_TO DO:_
The expected answer comprises all lines from the entries that contain the string "every".

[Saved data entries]
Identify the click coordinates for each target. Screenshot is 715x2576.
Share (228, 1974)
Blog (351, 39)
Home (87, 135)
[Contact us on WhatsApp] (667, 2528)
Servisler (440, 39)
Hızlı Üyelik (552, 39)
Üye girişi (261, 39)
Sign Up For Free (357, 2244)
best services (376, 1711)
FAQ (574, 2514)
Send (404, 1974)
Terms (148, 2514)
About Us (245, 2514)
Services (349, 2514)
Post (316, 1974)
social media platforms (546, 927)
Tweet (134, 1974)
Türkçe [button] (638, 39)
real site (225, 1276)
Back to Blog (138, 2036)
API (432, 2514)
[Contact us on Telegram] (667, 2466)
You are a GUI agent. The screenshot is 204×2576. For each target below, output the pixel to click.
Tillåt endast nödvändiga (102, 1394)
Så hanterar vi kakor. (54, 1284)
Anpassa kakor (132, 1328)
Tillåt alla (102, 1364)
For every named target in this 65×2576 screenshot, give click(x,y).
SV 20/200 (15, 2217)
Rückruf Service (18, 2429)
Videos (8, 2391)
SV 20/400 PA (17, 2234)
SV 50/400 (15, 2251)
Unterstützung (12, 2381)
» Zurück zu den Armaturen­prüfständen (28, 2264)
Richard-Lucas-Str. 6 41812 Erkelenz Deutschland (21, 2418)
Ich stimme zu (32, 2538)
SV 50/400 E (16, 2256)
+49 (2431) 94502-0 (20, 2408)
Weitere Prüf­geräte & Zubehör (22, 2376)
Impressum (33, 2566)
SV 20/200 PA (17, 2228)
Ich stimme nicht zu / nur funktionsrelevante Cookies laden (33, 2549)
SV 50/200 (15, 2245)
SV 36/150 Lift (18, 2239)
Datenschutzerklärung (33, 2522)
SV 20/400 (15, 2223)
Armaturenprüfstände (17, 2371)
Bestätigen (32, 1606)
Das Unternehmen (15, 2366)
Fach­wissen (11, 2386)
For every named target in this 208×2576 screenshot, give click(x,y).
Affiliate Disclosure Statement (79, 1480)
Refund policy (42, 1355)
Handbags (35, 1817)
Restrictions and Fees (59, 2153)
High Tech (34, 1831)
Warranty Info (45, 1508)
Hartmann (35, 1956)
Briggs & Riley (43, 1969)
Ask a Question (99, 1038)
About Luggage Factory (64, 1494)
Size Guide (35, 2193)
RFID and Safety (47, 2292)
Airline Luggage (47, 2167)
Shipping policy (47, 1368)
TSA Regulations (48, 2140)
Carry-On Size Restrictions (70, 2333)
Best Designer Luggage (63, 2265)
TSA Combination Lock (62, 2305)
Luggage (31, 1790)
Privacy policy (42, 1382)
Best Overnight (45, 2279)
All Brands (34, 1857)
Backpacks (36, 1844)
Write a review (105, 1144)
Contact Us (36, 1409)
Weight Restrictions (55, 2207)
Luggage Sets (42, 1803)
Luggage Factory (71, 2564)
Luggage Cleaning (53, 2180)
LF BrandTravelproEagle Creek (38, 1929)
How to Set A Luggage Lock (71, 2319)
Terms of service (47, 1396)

_ANSWER TO THIS PROBLEM:_
For every named target in this 65×2576 screenshot, give click(x,y).
For every named target in this 208×2576 screenshot, give click(x,y).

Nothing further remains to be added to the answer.